Most of all though, let’s educate ourselves and our children on being truly kind. On how words do hurt, despite the popular rhyme, that they do wound and leave a metaphorical scar. That not treating some fairly, with respect is unkind, hurtful and damaging. Teach ourselves and model to our youth that a simple look, silent whisper to the person next to us, raised eyebrow and silly idle gossip or bitchy comment can have bigger knock on ramifications to a person’s self confidence and worth. Teach that we are all human and make mistakes or bad choices but that changed behaviour and remorse demonstrates a true apology and shows honesty and integrity. Teach that we can do things with dignity and pride and with the best of intentions and that we may not always get things right but that we can always try to make things right.

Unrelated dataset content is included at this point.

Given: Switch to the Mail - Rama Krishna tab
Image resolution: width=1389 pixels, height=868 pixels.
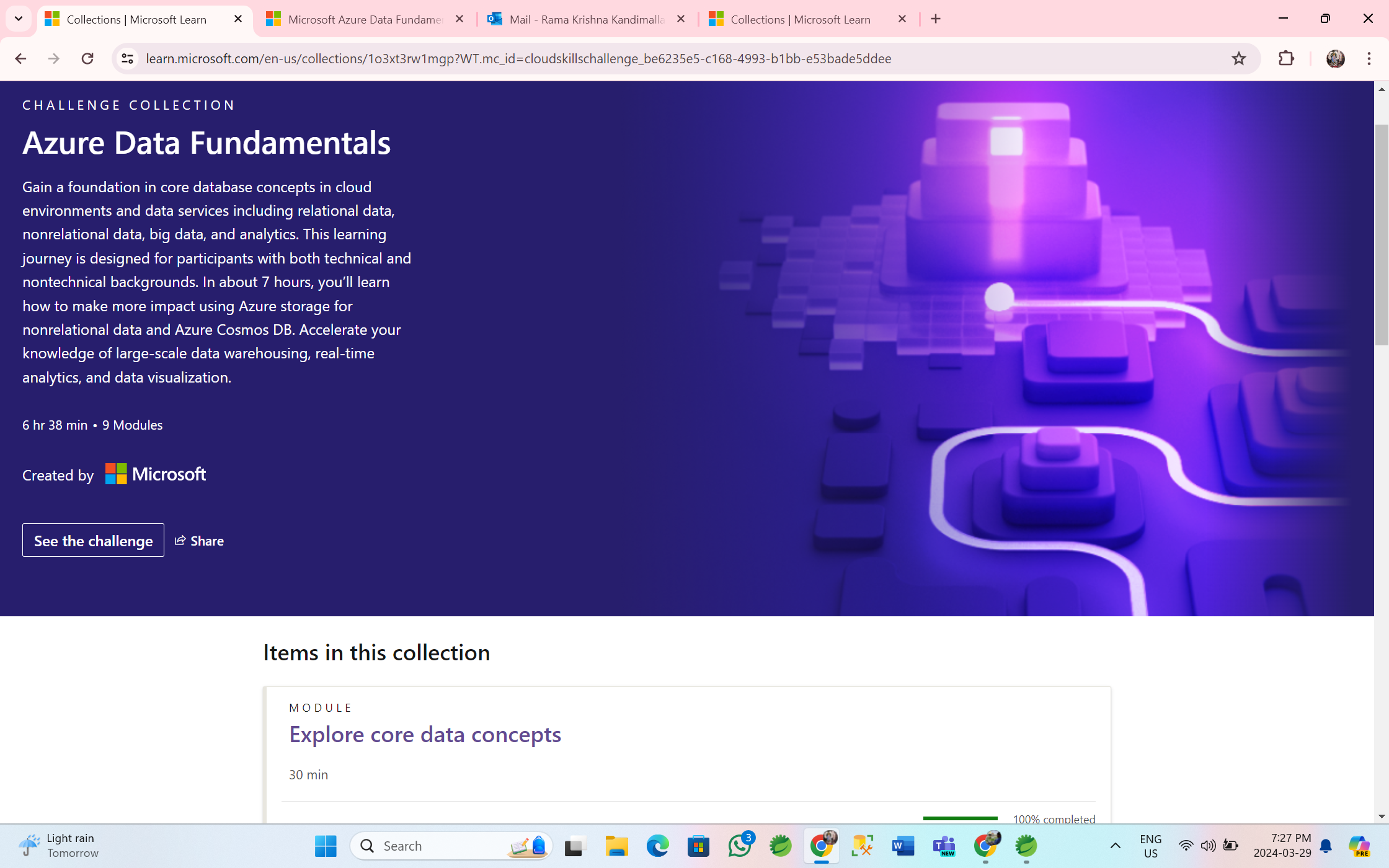Looking at the screenshot, I should (x=575, y=19).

I didn’t know Caroline Flack, I don’t know the truth about her life, but I didn’t and don’t need to. What I do know is that she felt so bad about herself and her life that she felt the need to take it and that no matter who you are or what you have done, no one deserves to feel that way. No one deserves to be made to feel as though their only option is to end things. Be kind, always but truly believe and know what being kind is and do it for yourself and everyone else around you.